Translate

terça-feira, 3 de abril de 2012

A mulher de vermelho

A mulher de vermelho é a típica quarentona muito bem sucedida que eu tanto quero ser quando chegar naquela idade. Os cabelos negros caem como uma cortina que fecham o rosto cansado. É míope, tadinha. Que nem eu. Temos tanto em comum que quase me emociono com as semelhanças. E ela é a professora, ex-presidente de não sei o quê e isso e aquilo. Ou, em outras palavras, a quarentona toda fodona de vermelho. Uma daquelas que deixou das drogas e do rock'n roll em prol do futuro da humanidade. Ou não. Talvez ela tenha simplesmente mudado uma pequena parte do mundo...

Eu sou apenas a observadora cega que não entende da vida de ninguém. Mas, no meio de um discurso sobre jurisdição e toda essa porcaria de direitos dos adolescentes, ela diz algo que me toca. Algo sobre como os problemas da sociedade atingem uma profundidade superficial. Algo sobre como as pessoas não olham de outro ângulo, mais profundo do que esse que todo mundo vê. E de repente, uma pequena parte de mim começa a admirá-la. Quer dizer, num mundo cheio de babacas míopes, ela é uma pessoa que vale a pena ser escutada. Então, paro de prestar atenção na calvície da senhora sentada na minha frente e me concentro no discurso ético da mulher. Não me lembro do nome dela agora, mas sei que ela é bem importante. Ou foi, pelo menos, por um tempo, para o Estado. E ela diverge sobre como os problemas não são entendidos, e sobre como a sociedade influencia no andamento da justiça. E ela sorri, de uma forma toda educada que diz "eu sorrio assim por que sou bem sucedida de mais para estragar minha expressão com um rasgo catastrófico na boca". Ou algo assim. Os óculos, caídos na ponta do nariz, a tornam interessante. Não de maneira atrativa, mas de maneira intelectual. A típica chefa filha da puta que acaba com a tua vida social, mas tu admira mesmo assim.

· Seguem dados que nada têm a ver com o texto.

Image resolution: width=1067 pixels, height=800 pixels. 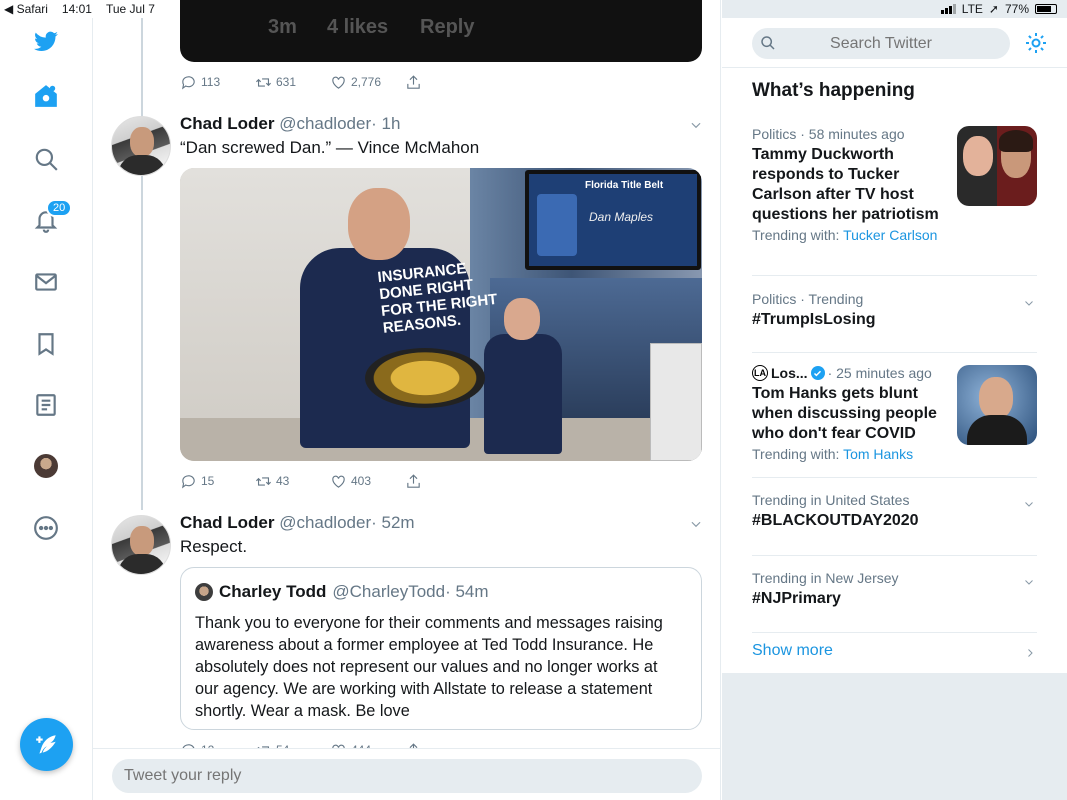 What do you see at coordinates (52, 218) in the screenshot?
I see `notifications-icon: 20` at bounding box center [52, 218].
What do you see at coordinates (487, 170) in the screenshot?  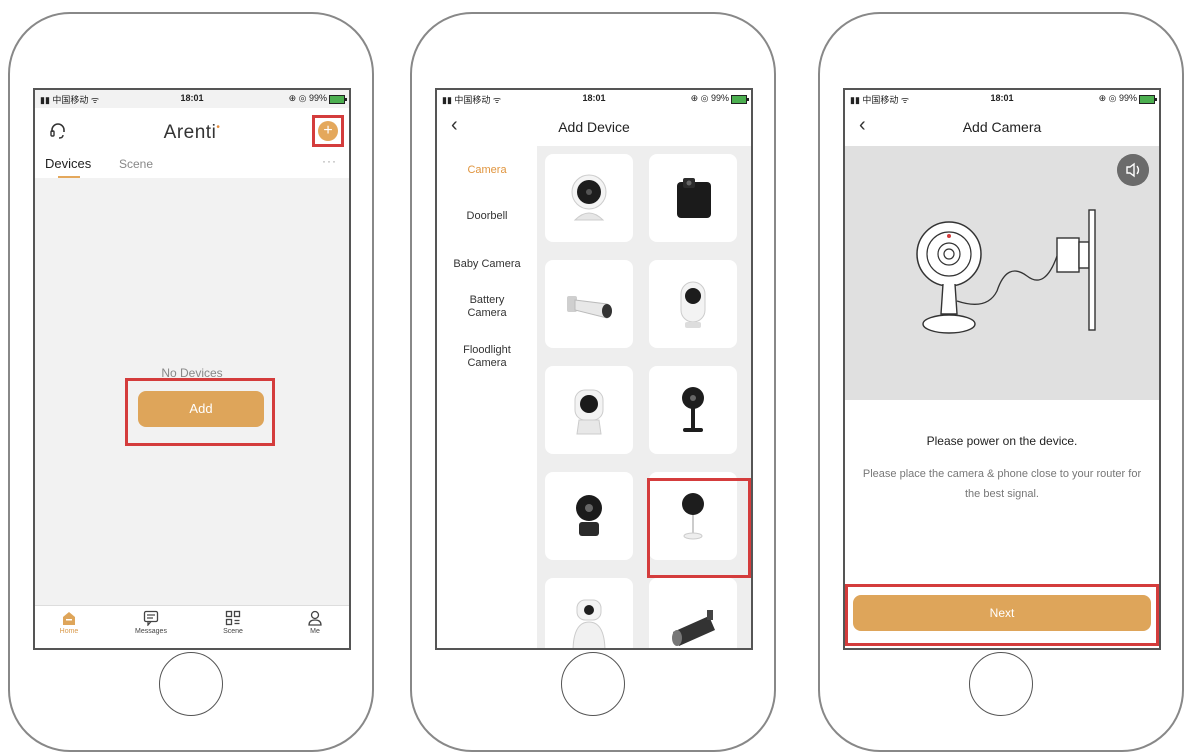 I see `category-camera: Camera` at bounding box center [487, 170].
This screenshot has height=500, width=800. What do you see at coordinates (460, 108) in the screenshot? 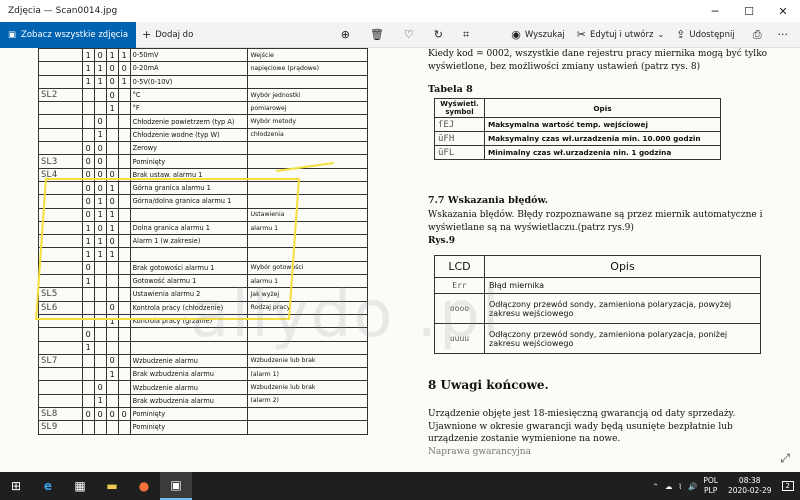
I see `table8-header-symbol: Wyświetl. symbol` at bounding box center [460, 108].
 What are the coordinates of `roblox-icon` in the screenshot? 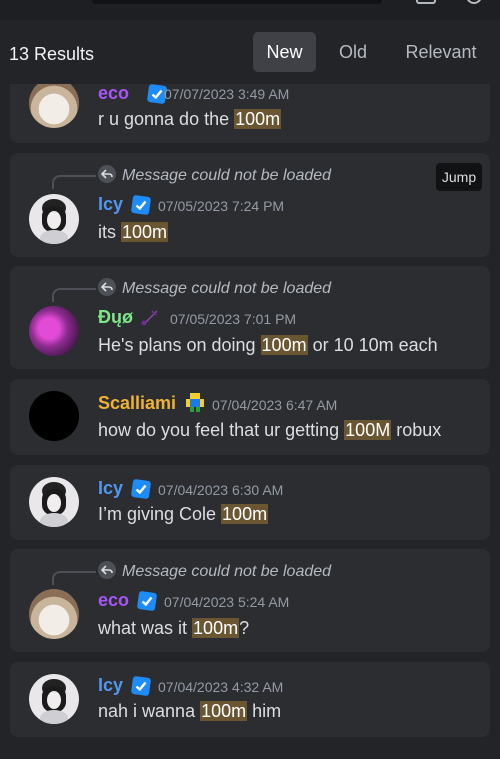 It's located at (195, 402).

Sei lá, ainda não entendo por que gosto tanto de criar toda uma historia em cima dessas pessoas que eu mal conheço, mas talvez seja útil. Eu admiro a mulher de vermelho mesmo. E eu a julguei por todas as minhas ideias sem sentido sobre ela. Minha psicóloga me perguntou se eu gostaria que fizessem isso comigo. Mas eu gostando ou não, as pessoas fazem, certo? Então eu também tenho esse direito. Por que eu sou uma velha cheia de esquisitices e remorsos e saudades já aos dezoito. O que será de mim aos sessenta? Será que eu vou ser a mulher deprimida com o sorriso contido naquela roupa vermelha discursando no Tribunal de Contas do Estado como alguém que realmente sabe das coisas? Ou eu vou apenas ser a velha chata e amargurada no canto de algum asilo?

Circo. Eu vou trabalhar no circo. Aos sessenta eu vou ser a melhor malabarista do mundo. E tudo isso com uma roupa vermelha, que nem a moça triste que eu descrevi. E seremos muito felizes. Ou não.